Since a long
time, India has been striving hard to extend the purview of its formal economy.Thankfully,
the task has become rather simple with the influx of technology. In order to
understand, today, internet adoption in India has crossed the 500-million mark
and is continuing its growth trajectory with a double-digit growth rate. According
to a report by Cisco, the figure is forecasted to jump to 907 million by 2023. This
development will pave the way for optimal transmission of financial services to
the last mile.
So, let us have
a look at how the BFSI sector is transforming at present and what role does
technology has to play in it.
The New India: Banking services penetrate all
households
Today, the
penetration of banking services has reached all households in India. Launched
back in 2014, PM Jan Dhan Yojana became a key driver in this change and has led
to the opening of 38.06 crores bank accounts to date. The trend was further
catalyzed by key initiatives such as UPI and RuPay debit cards. On similar
lines, the BharatNet mission is driving internet penetration across remote
regions, thereby also paving the way for tech-driven BFSI services amongst
them.
Modern Banks: Available at the touch of a button
With the growing
base of internet users in India, banks no longer receive high footfall across
their retail touchpoints. They now largely receive it on their digital ones,
i.e. smartphone applications. It is empowering customers to conduct transactions
without specifically taking out the time for the same. The technological marvel
of UPI (including its interoperability across bank and non-bank providers) has
further reduced the cost of transactions as well as the turnaround time. India
is also witnessing a surge in biometric transactions driven by AePS
(Aadhaar-enabled Payment System) amongst remote regions. AePS currenly has
monthly transactions to the tune of over 200 million every month.

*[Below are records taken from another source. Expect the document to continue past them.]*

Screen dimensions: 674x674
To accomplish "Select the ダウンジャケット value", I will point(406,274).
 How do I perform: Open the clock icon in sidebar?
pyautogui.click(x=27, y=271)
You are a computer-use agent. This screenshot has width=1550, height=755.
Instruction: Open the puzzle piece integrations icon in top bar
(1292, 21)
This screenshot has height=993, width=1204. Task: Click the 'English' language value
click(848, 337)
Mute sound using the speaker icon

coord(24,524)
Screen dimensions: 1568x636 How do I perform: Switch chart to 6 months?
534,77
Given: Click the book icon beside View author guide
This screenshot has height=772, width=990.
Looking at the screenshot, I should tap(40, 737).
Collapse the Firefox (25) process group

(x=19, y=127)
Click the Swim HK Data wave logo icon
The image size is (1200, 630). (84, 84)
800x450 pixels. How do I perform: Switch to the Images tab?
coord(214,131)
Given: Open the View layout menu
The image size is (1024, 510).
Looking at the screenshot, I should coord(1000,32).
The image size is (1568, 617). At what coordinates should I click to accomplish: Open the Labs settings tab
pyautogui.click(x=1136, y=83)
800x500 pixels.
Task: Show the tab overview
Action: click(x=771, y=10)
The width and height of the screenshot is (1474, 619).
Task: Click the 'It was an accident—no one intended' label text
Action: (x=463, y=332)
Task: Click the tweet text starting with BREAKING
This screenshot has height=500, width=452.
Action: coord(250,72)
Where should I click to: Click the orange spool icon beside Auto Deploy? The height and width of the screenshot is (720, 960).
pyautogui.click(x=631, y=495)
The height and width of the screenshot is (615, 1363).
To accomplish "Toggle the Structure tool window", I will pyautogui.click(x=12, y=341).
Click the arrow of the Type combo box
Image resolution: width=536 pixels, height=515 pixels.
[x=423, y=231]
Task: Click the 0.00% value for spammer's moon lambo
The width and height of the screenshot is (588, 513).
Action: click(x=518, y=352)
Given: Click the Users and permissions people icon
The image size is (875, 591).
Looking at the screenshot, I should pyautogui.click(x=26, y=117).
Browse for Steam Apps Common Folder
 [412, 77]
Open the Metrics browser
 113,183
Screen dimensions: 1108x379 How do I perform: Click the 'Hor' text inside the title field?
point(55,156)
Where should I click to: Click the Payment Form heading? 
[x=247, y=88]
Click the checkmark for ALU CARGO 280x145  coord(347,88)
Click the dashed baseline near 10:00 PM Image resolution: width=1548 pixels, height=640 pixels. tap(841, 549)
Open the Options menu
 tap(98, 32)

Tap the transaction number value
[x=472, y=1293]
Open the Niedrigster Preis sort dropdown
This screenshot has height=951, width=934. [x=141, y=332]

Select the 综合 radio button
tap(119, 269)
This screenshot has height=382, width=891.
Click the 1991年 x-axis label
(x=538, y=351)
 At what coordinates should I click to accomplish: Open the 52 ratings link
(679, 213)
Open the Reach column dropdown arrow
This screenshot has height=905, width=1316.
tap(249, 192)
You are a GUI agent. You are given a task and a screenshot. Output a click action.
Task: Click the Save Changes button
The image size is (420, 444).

Changing Investment Patterns
Earlier, Indian
investors largely relied on traditional investment instruments including FD,
RD, and real estate investments. This has started changing of late with the
infusion of digital technology in day-to-day lives. Retail investors even in
tier 2 and 3 cities have now begun to tap advanced investment products such as
Mutual Funds and stocks. NSE investors have steadily grown with a CAGR of 11% for
the past decade and are now around 2.78 crores. On the other hand, there are
about 4.58 crores BSE investors at present, a figure that has grown by 26% in the
past year. This is largely because it’s easier to invest using trading
applications as well as robo-advisors (investment engines that give
personalized investment advices using data analytics and Artificial
Intelligence).
Open Banking: A Culture in Making!
India is also
opening up to the idea of open banking. Today, while banks have a large
customer base and historic datasets available, tech-driven startups and NBFCs
have developed the technological capabilities to utilize them. Thankfully, a vast
majority of these stakeholders can be seen joining to address the core challenges
of the market. This trend will further catalyze the extension of financial
services in India with superior profiling, credit underwriting, and the development
of modern customer-facing products.
Steadily Increasing Adoption
Adoption is one
of the most crucial factors that drives the penetration of digital services.
Thankfully, we have seen a positive trajectory on this front in India. Certain
broad events have also shaped this trajectory. For instance, the digital
payments adoption accelerated after demonentization. The same trend has been
observed in the COVID-19 lockdown. At the height of COVID outbreak, AePS has
been used by postal service professionals to assist people across remote
regions to withdraw cash from their homes. During such events, the
technological capabilities of FIs play the most pivotal role in shaping the
market trend.
These were some of the key transformations that
the BFSI sector has been experiencing of late. Today, the world’s
second-largest population is digitizing rapidly. We know that the market’s
future is as promising as it can get.